By SEMA Editors
Mark A. Smith
Mark A. Smith, 87, off-road icon and founder of Georgetown, California-based Jeep Jamboree USA, passed away June 8. Smith was an early pioneer of the sport of "Jeeping" in 1953, and in an effort to boost the local economy, he helped organize the first-ever Jeep trip on the Rubicon Trail in the Sierra Nevada Mountains. In 1954, Willys Motor—the manufacturer of Jeep vehicles—began sponsoring the off-road adventure.

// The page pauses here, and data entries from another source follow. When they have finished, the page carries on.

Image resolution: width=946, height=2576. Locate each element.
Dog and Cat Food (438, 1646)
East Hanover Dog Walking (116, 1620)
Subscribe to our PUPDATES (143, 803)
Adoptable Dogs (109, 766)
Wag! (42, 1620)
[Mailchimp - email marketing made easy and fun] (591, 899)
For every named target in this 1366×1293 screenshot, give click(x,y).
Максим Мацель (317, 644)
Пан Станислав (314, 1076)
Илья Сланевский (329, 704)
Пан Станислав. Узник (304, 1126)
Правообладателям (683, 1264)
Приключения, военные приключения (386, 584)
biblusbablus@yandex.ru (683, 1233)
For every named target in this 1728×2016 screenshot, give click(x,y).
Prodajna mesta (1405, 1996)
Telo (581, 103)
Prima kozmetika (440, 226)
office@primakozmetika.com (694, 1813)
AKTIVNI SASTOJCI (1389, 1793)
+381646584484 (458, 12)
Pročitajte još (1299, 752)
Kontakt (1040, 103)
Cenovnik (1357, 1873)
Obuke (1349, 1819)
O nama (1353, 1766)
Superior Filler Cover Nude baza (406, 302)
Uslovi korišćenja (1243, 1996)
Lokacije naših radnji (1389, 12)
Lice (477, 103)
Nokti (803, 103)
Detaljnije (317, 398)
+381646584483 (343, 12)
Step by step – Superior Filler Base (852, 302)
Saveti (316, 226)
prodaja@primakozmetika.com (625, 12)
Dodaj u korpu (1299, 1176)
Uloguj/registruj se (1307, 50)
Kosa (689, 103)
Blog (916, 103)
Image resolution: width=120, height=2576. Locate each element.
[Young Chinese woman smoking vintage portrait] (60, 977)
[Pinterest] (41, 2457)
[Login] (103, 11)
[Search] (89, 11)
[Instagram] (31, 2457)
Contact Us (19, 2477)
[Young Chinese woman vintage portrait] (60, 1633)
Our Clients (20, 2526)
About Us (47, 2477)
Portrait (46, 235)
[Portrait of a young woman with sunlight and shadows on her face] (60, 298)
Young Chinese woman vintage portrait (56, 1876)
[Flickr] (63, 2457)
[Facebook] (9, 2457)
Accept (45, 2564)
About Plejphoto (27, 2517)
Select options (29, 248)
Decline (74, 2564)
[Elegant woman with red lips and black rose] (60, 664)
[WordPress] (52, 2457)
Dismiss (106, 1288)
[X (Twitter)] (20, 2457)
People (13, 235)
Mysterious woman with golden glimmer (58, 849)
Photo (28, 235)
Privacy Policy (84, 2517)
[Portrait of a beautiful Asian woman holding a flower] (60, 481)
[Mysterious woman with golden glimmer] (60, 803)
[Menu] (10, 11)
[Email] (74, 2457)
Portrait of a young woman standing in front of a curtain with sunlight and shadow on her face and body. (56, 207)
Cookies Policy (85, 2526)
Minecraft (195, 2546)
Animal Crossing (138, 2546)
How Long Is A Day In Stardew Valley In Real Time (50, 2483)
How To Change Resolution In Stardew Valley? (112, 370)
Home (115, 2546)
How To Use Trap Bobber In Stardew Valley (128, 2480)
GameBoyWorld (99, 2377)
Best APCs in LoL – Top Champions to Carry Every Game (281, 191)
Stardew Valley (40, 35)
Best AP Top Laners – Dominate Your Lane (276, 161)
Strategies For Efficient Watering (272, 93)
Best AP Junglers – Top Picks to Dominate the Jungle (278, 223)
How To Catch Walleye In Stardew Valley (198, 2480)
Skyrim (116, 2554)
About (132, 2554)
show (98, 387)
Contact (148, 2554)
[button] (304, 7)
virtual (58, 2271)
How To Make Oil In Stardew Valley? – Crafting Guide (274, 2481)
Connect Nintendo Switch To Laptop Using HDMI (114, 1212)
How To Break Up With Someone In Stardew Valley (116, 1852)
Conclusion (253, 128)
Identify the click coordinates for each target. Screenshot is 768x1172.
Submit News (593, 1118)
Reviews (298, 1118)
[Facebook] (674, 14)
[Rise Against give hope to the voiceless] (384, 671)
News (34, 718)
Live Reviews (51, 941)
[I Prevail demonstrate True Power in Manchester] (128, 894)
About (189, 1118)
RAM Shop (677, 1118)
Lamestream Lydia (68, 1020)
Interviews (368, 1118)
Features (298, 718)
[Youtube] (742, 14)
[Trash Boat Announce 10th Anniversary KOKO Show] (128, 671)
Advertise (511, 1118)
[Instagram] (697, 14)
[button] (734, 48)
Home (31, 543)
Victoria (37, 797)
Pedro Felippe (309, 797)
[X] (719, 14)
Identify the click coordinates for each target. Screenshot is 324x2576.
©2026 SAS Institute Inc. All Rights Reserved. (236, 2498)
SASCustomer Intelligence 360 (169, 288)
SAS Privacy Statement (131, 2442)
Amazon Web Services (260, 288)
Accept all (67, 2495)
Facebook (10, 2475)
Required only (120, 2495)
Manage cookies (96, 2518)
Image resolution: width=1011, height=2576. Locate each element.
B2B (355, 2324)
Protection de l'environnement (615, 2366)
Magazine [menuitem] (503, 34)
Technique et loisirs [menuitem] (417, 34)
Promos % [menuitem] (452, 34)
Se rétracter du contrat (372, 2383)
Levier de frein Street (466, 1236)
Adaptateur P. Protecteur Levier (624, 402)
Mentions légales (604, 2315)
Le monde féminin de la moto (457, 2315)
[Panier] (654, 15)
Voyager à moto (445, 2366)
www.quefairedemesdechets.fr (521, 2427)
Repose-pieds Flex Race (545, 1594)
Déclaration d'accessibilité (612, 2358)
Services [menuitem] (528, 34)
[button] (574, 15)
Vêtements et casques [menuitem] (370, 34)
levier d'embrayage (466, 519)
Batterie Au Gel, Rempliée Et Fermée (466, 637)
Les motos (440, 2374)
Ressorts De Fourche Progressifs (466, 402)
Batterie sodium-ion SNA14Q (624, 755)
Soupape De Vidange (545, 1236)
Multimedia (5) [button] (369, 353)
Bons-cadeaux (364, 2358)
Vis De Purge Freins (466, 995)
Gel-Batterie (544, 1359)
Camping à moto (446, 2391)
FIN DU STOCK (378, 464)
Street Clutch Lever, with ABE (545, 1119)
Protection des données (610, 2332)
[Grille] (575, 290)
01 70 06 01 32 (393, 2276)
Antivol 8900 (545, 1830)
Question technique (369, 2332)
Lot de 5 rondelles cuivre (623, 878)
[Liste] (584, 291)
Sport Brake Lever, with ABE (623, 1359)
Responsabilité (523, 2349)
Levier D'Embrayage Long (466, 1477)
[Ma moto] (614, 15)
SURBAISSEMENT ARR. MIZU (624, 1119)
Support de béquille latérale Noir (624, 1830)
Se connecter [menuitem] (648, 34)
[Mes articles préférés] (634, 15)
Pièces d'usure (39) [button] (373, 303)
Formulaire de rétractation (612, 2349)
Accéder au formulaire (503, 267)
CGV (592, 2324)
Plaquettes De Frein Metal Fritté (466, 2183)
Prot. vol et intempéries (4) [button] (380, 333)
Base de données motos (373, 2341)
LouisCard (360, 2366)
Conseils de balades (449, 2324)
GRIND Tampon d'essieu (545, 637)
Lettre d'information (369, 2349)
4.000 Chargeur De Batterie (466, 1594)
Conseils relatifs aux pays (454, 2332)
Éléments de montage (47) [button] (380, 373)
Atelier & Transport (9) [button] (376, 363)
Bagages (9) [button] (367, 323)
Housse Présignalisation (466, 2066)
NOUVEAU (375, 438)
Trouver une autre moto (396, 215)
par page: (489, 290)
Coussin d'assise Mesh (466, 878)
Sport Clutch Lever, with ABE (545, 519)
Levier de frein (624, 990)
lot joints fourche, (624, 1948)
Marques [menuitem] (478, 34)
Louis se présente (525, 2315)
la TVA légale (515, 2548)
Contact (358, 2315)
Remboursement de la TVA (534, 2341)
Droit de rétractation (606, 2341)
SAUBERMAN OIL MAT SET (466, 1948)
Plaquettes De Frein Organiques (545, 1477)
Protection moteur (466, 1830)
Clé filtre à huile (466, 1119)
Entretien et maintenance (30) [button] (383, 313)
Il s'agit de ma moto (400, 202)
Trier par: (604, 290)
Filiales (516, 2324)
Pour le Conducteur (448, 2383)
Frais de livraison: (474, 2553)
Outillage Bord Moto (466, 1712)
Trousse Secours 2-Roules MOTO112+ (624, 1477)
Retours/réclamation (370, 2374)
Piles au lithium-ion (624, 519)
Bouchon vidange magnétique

Smith was a Jeep brand consultant and conducted intensive training for U.S. Army Special Forces and other agencies. In 1982, he founded Jeep Jamboree USA, which offers more than 30 annual off-road excursions across the country exclusively for Jeep owners.
His spirit of adventure led him to create and conquer the longest overland 4WD journey in history—the 1978–79 Expedición de Las Américas—a 20,000-mile, 120-day journey from the bottom of South America to the top of North America. His team was the first non-military group to achieve a vehicular crossing of the notoriously rugged Darién Gap between Panama and Colombia. Smith also headed the 1987 Camel Trophy in Madagascar.
In 1980, Smith was inducted into the Off Road Motorsports Hall of Fame, and in 1986, the United Four Wheel Drive Association named him “Four Wheeler of the Decade.” In 1989, Smith was inducted as a member of the Explorer’s Club of New York.
Smith was an inspiration to many and believed, "If you have a dream, make sure you pursue it." He is survived by his wife Irene; his children Robert, Patti, Greg and Jill; three grandchildren; and two great grandchildren.